TASK INSTRUCTIONS - With the material below, print exactly the lines between the line holding "Mentions légales (34, 2484)" and the line holding "Conditions générales de vente (53, 2449)", inclusive. Add nothing else.

DATASET -
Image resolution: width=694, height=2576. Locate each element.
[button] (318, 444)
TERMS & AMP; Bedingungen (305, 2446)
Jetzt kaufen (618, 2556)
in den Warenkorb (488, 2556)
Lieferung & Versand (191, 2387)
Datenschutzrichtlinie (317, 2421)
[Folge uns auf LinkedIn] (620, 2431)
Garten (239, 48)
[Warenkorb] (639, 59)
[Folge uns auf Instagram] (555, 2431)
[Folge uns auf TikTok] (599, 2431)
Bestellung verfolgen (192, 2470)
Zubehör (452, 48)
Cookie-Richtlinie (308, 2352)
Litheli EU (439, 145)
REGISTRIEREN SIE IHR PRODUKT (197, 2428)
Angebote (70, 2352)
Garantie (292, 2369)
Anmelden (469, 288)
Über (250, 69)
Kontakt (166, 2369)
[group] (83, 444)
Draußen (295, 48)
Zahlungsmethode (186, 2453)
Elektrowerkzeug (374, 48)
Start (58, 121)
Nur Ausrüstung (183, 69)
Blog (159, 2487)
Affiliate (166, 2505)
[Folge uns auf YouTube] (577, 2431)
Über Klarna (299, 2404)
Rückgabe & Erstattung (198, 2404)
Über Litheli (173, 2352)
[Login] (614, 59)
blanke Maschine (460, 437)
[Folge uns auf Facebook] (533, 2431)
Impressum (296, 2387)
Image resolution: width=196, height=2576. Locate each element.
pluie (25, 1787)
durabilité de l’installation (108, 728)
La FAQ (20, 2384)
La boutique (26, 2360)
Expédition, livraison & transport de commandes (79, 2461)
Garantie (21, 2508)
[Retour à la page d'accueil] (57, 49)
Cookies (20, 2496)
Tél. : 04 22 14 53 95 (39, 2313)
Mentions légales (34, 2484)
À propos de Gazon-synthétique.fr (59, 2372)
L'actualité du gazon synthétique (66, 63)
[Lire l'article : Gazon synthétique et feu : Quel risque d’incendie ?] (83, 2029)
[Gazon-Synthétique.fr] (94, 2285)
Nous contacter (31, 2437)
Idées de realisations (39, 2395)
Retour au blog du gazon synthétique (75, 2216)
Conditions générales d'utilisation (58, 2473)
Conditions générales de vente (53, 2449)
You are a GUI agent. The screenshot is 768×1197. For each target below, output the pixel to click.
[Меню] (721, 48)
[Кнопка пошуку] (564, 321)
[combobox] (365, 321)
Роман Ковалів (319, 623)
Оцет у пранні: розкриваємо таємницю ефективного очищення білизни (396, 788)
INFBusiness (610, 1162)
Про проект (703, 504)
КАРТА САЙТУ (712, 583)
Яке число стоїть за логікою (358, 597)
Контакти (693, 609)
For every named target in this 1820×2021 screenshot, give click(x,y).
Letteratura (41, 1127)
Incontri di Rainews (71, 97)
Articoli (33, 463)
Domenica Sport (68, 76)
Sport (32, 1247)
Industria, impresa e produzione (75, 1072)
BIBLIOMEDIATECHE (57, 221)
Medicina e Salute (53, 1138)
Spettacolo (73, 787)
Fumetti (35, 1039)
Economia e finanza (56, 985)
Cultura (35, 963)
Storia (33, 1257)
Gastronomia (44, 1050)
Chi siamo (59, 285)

TASK RESPONSE -
Mentions légales (34, 2484)
À propos de Gazon-synthétique.fr (59, 2372)
L'actualité du gazon synthétique (66, 63)
[Lire l'article : Gazon synthétique et feu : Quel risque d’incendie ?] (83, 2029)
[Gazon-Synthétique.fr] (94, 2285)
Nous contacter (31, 2437)
Idées de realisations (39, 2395)
Retour au blog du gazon synthétique (75, 2216)
Conditions générales d'utilisation (58, 2473)
Conditions générales de vente (53, 2449)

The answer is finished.